[Source records]
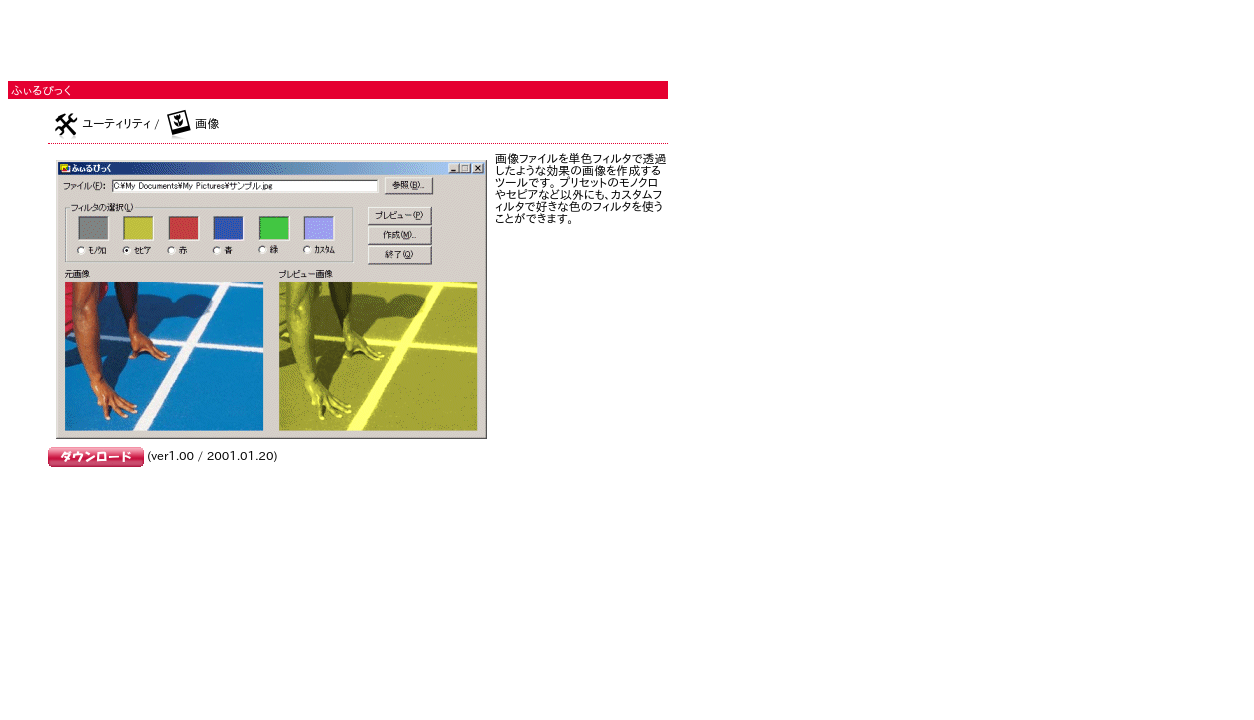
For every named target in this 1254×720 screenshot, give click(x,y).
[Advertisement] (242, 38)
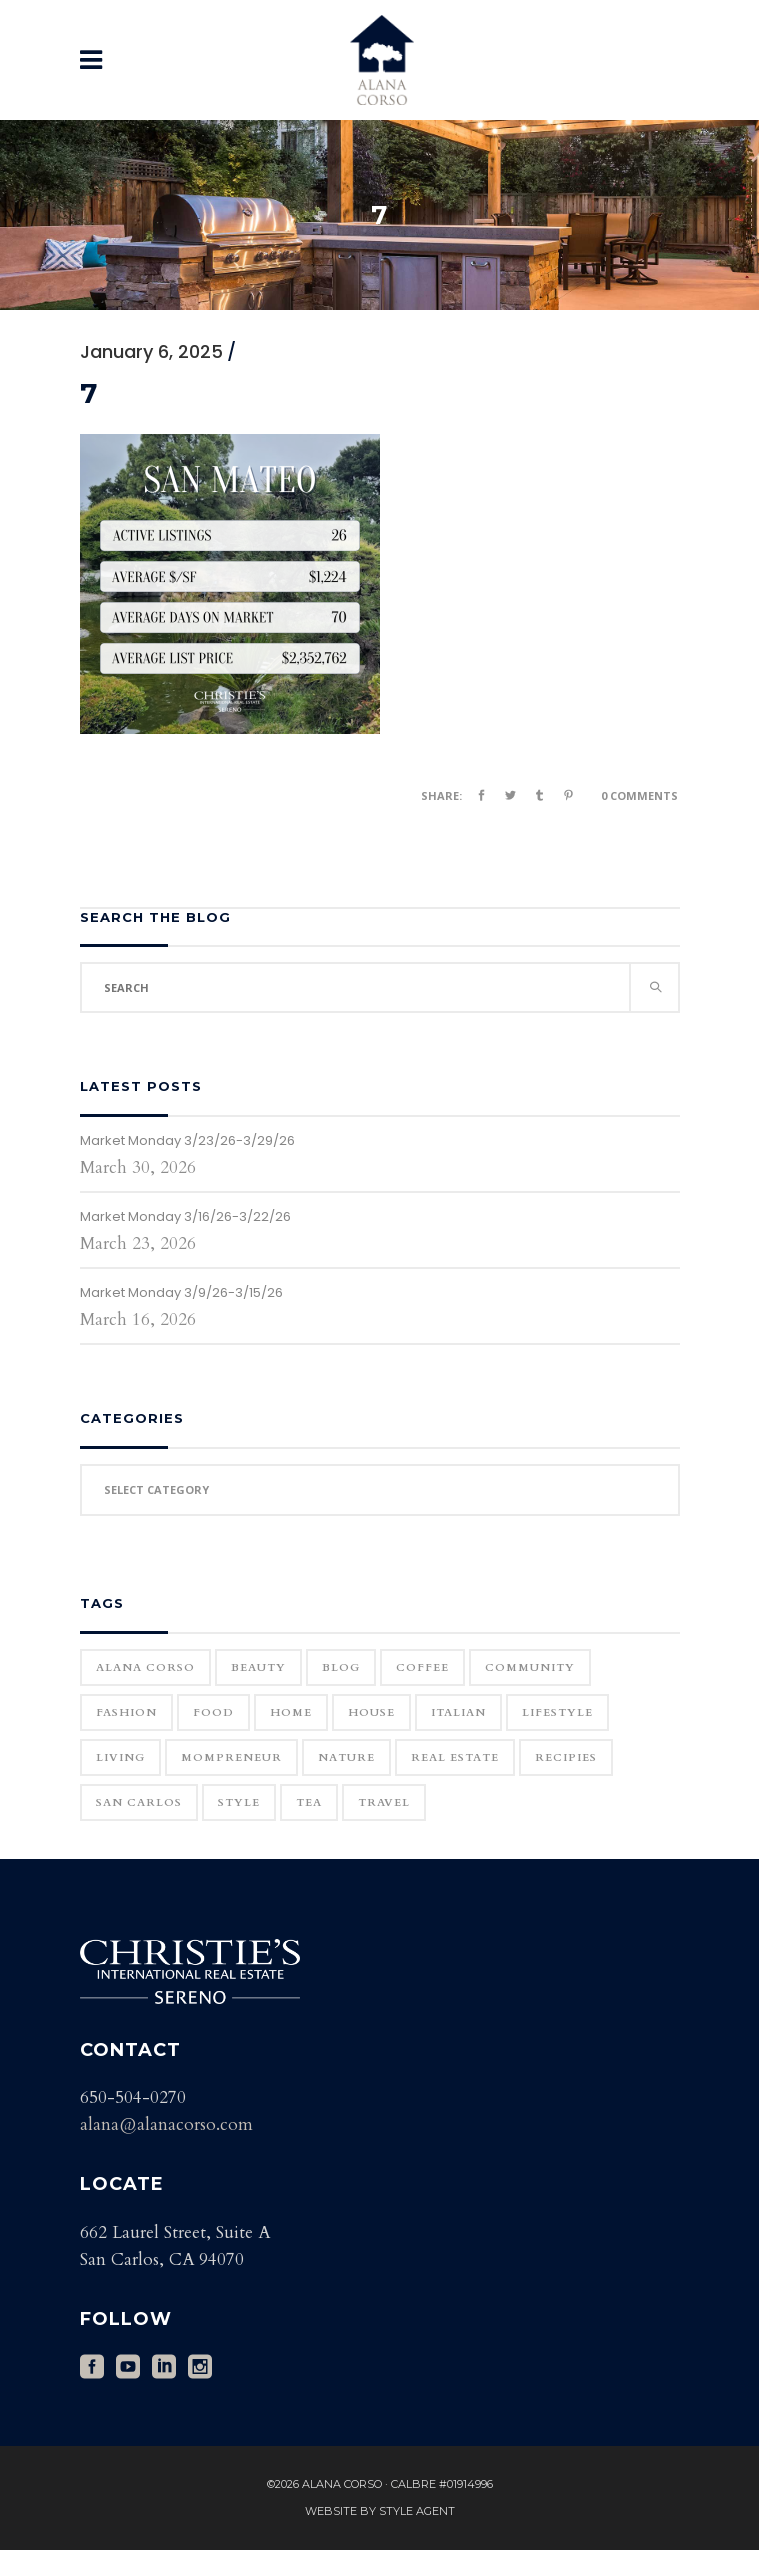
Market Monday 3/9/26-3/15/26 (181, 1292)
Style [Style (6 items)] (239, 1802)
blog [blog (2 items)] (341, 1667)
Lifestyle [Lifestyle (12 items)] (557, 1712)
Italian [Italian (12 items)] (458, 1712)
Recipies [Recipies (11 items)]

[WRITTEN TASK] Please write out every row above again, requests included, shifting each coordinate in the answers up by 114. Leave the pictures out.

[TASK RESULT]
For every named target in this 1254×720 screenshot, give click(x,y).
[Advertisement] (356, 152)
Market Monday 3/9/26-3/15/26 (295, 1406)
Style [Style (6 items)] (353, 1916)
blog [blog (2 items)] (455, 1781)
Lifestyle [Lifestyle (12 items)] (671, 1826)
Italian [Italian (12 items)] (572, 1826)
Recipies [Recipies (11 items)]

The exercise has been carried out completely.